子どもの教育や将来を考え、親子で日本を飛び出す海外移住に興味を持つ人は多いでしょう。グローバルライフプランを現実的に考えるためにあらかじめ知っておきたい海外移住の情報。海外で会社員として働く形態には、主に「海外駐在」と「現地採用」の2種類があります。

この連載では、シンガポール在住ファイナンシャル・プランナー(FP)花輪陽子さんが、現地採用の落とし穴や気になる出産、子育て事情を、海外で実際に子育てをしているお金のプロの視点から解説。これまでは、シンガポールにおける共働きライフプラン戦略を、日本と比較しながら「家事・育児」と「教育環境」について検証してきました。今回は、「物価」「仕事」「社会保障」の面に着目し、メリット・デメリットを見ていきます。5つのカテゴリをまとめた比較表(最終ページ)も親子海外移住の検討材料の一助にしてください。
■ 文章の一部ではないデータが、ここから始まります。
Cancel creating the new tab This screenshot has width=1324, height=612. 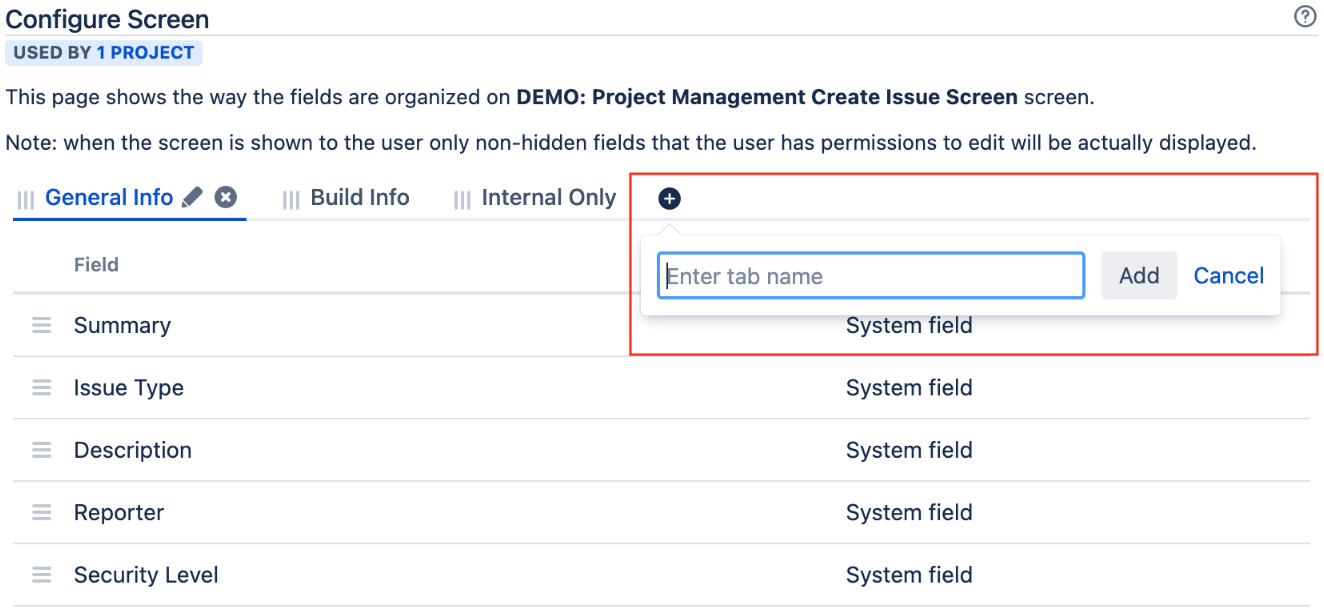click(x=1228, y=275)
 ファイナンシャル・プランナー(FP)の花輪陽子です。今回はシンガポールでの生活を現実的に考えるために、物価、仕事、社会保障面から日本との比較をしていきます。

 連載1回目「憧れの海外生活 移住貧乏にならないために」でも紹介したように、シンガポールでは家賃、医療費、教育費などの費用が高いため、一般的な家庭であれば、夫婦共働きを選択するか、単身の場合はシェアハウスでの移住が現実的です。

家賃相場は東京超え がん闘病の治療に数カ月で約1億かかる場合も

 家賃はシンガポールの端のほうに行けばファミリー向けの物件で20万円程度の物件も探すことができますが、日本人に人気なエリアだと40万円前後になることも。3カ月に一度のエアコンのメンテナンスも義務づけられているためにメンテナンス代も年4万円前後かかります。
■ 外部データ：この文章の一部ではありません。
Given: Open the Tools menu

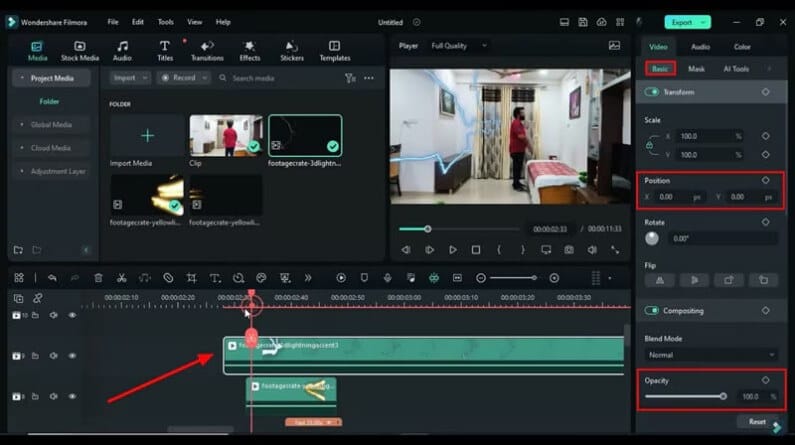Looking at the screenshot, I should [165, 21].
 医療費は政府系の病院に行けば安価ですが、緊急以外は待たなければいけないこともあるようです。がんなどですぐに検査をして治療を受けたいとなると私立のほうが早いのですが、私立の場合は医療費が高額になります。検査や手術の内容にもよりますが、1泊で数十万円かかり、がんの闘病のために数カ月で1億近くかかったという話も聞いたことがあります。

 私立は自由診療のために最先端の治療を受けることも可能なのですが、海外旅行保険もしくは現地の民間の医療保険でしっかり医療費をカバーできるようにしておくことが必須です。もしくは日本に戻って健康保険に加入をして治療を受けるのが経済的でしょう。日本では公的医療保険が手厚く、医療費が高額になった場合も「高額療養費」で一定の金額を超えた分は払い戻しを受けることができるからです。

 ジム・ロジャーズ氏のようなお金持ちで最先端の治療を望む人はシンガポールで治療をするのも一つの選択肢ですが、一般的な家庭であれば日本で治療をするほうが金銭的にも現実的かと思います。